Here anthropologist David Graeber presents a stunning reversal of conventional wisdom. He shows that for more than 5,000 years, since the beginnings of the first agrarian empires, humans have used elaborate credit systems to buy and sell goods—that is, long before the invention of coins or cash. It is in this era, Graeber argues, that we also first encounter a society divided into debtors and creditors.

Graeber shows that arguments about debt and debt forgiveness have been at the center of political debates from Italy to China, as well as sparking innumerable insurrections. He also brilliantly demonstrates that the language of the ancient works of law and religion (words like “guilt,” “sin,” and “redemption”) derive in large part from ancient debates about debt, and shape even our most basic ideas of right and wrong. We are still fighting these battles today without knowing it.

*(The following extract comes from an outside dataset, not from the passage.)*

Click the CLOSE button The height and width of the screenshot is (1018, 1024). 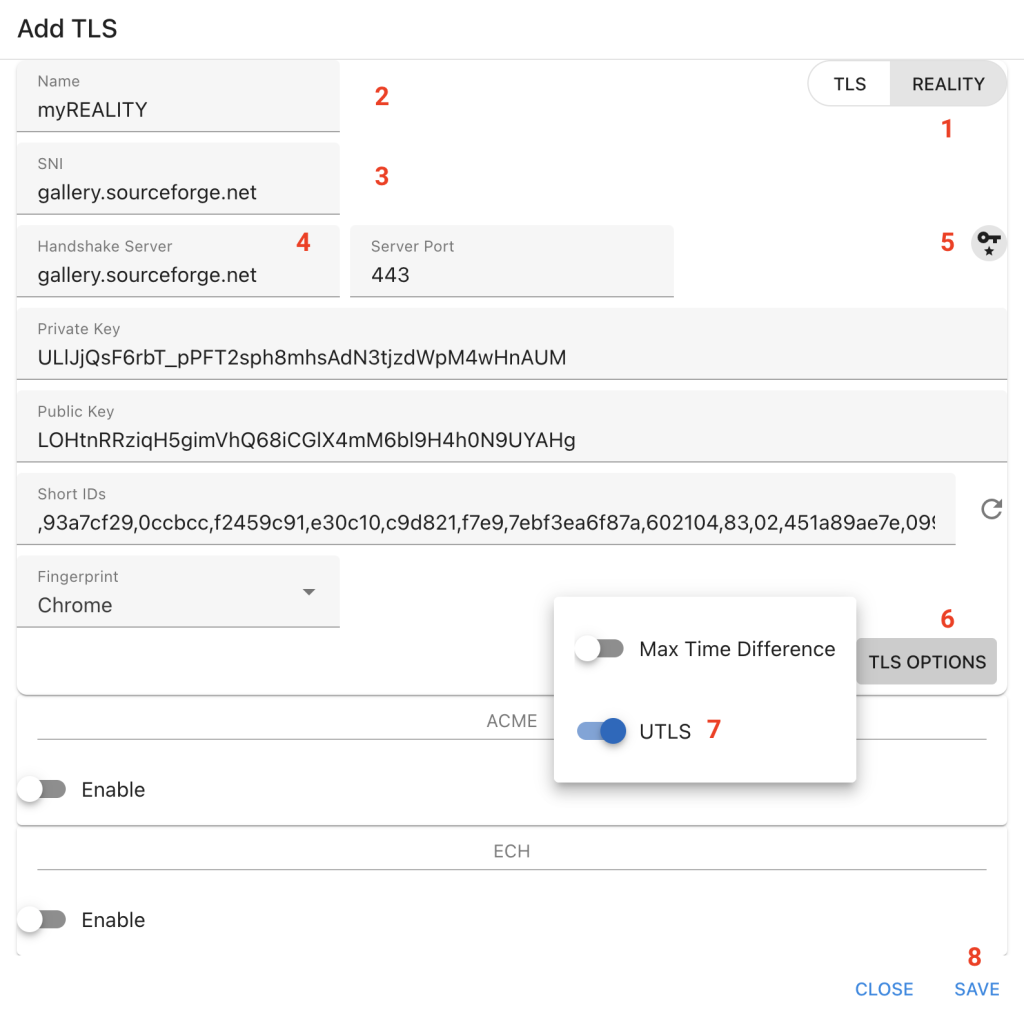point(884,989)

Debt: The First 5,000 Years is a fascinating chronicle of this little-known history—as well as how it has defined human history, and what it means for the credit crisis of the present day and the future of our economy.

The Songlines

1988

by Bruce Chatwin

In this extraordinary book, Bruce Chatwin has adapted a literary form common until the eighteenth century though rare in ours; a story of ideas in which two companions, traveling and talking together, explore the hopes and dreams that animate both them and the people they encounter.

Set in the almost uninhabitable regions of Central Australia, The Songlines asks and tries to answer these questions: Why is man the most restless, dissatisfied of animals? Why do wandering people conceive the world as perfect whereas sedentary ones always try to change it? Why have the great teachers—Christ or the Buddha—recommended the Road as the way to salvation? Do we agree with Pascal that all man's troubles stem from his inability to sit quietly in a room?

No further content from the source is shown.